Experten-Schätzung
Tausende Exponate in ostdeutschen Museen könnten nach Einschätzung von Forschern zu Zeiten der DDR und der sowjetischen Besatzung enteignet worden sein. Experten des Brandenburger Museumsverbands schätzen, dass etwa drei bis vier Prozent der Sammlungen in dem Bundesland eine solche Herkunft haben.
Im Vergleich zu Exponaten aus der Zeit der NS-Verfolgung sei dies eine sehr hohe Zahl, sagte Provenienzforscher Alexander Sachse bei einer Online-Veranstaltung des Verbands. "Das sind eben pro Museum Dutzende, wenn nicht hunderte Objekte, die betroffen sind", betonte Sachse.
Die Forschung zur Herkunft von Kunst- und Kulturobjekten wird als Provenienzforschung bezeichnet. In Deutschland rekonstruiert sie dabei neben Enteignungen aus der NS-Zeit oder dem Kolonialismus auch solche aus Zeiten der sowjetischen Besatzung und der DDR.

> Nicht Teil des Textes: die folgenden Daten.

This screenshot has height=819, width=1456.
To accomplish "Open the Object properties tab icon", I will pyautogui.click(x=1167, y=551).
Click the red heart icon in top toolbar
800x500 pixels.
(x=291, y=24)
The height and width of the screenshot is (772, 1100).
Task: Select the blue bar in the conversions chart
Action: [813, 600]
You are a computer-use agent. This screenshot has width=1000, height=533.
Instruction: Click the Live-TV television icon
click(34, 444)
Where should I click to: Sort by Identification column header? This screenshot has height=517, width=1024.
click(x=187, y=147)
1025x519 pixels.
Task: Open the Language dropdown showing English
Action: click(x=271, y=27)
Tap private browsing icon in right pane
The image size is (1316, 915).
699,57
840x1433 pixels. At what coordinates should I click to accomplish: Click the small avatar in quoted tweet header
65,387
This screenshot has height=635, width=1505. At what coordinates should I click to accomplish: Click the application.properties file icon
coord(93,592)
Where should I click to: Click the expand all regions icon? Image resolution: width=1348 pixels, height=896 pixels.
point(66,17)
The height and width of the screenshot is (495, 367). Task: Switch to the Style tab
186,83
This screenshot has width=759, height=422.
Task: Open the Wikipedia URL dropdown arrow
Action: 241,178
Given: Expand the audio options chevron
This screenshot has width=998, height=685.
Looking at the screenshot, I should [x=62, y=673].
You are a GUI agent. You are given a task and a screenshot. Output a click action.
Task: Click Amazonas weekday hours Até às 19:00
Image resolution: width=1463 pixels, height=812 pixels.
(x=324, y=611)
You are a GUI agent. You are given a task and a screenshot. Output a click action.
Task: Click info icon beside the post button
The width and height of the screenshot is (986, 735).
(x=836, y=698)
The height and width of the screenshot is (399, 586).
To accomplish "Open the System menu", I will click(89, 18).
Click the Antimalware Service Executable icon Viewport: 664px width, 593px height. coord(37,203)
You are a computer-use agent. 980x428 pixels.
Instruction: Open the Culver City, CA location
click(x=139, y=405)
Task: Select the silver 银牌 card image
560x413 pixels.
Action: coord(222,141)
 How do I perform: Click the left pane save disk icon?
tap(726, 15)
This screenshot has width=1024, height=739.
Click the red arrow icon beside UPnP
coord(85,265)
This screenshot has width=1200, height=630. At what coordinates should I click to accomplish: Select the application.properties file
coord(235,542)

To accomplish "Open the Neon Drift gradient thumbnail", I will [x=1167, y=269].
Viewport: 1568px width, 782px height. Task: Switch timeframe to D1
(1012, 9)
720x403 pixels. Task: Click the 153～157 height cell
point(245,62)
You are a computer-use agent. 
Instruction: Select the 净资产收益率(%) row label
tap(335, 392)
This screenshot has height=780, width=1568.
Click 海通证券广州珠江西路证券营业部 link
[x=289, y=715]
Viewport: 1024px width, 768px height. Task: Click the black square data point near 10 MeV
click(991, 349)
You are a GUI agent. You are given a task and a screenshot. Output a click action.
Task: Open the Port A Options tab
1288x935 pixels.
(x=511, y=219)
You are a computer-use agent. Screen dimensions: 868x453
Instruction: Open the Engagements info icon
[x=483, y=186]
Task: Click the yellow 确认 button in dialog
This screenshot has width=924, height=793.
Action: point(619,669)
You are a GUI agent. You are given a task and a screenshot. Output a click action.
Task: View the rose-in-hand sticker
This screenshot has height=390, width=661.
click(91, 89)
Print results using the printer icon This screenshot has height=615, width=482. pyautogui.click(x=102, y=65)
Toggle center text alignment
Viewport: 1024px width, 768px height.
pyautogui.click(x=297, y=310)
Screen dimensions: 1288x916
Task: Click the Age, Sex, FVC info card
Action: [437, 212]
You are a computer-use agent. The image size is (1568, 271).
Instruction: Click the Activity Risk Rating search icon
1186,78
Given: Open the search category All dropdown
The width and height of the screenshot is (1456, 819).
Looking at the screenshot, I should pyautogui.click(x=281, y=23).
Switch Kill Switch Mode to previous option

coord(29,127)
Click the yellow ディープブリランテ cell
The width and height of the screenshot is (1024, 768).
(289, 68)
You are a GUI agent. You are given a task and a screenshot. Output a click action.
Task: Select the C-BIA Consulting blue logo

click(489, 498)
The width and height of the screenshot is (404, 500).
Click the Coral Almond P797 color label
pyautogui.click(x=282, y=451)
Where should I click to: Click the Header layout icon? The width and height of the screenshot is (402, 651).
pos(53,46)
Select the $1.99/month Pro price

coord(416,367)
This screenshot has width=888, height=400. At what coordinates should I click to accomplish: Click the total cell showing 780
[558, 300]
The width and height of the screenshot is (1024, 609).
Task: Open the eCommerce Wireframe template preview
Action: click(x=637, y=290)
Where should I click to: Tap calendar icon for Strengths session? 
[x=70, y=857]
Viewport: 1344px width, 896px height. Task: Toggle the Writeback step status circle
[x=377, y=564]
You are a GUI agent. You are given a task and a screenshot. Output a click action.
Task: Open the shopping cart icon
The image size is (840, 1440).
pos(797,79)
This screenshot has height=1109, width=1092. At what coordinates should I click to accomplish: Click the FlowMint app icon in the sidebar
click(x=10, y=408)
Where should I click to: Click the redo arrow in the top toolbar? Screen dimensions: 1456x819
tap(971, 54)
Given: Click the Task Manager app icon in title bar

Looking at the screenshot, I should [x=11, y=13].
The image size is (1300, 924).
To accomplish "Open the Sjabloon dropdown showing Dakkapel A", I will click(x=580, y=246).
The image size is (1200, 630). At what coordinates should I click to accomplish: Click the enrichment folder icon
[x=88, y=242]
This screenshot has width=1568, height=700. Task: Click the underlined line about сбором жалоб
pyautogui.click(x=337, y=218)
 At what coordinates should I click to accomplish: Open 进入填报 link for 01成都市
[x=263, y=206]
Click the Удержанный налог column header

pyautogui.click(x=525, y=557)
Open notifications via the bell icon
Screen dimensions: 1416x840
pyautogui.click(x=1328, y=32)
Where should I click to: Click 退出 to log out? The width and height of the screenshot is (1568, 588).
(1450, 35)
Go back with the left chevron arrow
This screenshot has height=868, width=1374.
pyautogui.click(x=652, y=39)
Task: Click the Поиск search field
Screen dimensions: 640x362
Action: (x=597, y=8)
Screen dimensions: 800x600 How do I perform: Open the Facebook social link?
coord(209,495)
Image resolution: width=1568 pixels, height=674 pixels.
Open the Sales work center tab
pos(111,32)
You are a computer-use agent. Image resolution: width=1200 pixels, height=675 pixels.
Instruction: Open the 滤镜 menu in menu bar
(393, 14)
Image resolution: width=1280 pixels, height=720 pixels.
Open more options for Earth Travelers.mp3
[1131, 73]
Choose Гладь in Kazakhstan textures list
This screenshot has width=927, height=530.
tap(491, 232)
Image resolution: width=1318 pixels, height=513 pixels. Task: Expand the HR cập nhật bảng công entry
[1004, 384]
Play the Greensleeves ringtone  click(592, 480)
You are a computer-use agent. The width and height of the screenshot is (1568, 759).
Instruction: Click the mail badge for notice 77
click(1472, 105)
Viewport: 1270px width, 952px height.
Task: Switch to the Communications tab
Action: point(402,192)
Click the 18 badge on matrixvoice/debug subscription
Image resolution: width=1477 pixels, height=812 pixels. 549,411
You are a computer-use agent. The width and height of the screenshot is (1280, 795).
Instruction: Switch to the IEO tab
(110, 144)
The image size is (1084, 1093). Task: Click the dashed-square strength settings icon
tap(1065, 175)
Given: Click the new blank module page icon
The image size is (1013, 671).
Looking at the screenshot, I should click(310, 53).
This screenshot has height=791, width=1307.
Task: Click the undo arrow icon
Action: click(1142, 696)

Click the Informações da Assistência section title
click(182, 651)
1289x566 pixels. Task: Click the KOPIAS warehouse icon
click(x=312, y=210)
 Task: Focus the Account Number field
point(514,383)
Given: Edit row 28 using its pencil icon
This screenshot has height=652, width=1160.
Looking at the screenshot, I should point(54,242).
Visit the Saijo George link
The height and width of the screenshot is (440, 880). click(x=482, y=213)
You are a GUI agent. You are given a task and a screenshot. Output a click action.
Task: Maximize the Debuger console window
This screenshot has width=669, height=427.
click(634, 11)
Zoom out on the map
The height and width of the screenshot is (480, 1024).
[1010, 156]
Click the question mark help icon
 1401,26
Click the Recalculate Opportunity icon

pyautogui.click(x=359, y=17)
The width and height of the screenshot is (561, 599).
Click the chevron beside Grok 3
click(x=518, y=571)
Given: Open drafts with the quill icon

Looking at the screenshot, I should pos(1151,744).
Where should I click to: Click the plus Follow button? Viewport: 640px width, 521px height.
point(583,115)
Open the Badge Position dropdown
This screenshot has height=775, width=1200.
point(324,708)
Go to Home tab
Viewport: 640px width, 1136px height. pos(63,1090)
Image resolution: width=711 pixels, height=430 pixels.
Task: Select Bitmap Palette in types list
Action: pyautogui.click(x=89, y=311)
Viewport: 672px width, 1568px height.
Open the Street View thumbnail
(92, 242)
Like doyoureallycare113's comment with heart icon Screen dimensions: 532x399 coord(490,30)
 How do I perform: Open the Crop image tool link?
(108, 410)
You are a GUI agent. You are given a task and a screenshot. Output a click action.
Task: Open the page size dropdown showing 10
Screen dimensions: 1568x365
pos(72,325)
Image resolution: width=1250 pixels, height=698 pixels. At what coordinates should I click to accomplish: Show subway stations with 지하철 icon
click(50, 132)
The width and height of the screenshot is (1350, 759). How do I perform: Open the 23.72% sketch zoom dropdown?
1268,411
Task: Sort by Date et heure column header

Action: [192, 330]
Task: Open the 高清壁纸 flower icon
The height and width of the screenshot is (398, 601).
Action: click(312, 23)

In Sachsen, Sachsen-Anhalt und Thüringen könnte der Anteil den Schätzungen zufolge noch höher liegen. Grund sei hier die sogenannte Bodenreform, erklärte Sachse. Unter der sowjetischen Besatzung ab 1945 wurden dabei demnach gezielt Kunstsammlungen in Schlössern und Herrenhäusern enteignet. Auch im Zuge von Strafverfahren in der DDR oder nach der Flucht von Menschen in den Westen enteigneten staatliche Akteure Kulturgüter.
Es sei aber kein allein ostdeutsches Problem, sagte der Geschäftsführer des Museumsverbands, Arne Lindemann. "Denn durch den Kunsthandel ist auch in vielen westdeutschen Museen dieses Kulturgut zu finden."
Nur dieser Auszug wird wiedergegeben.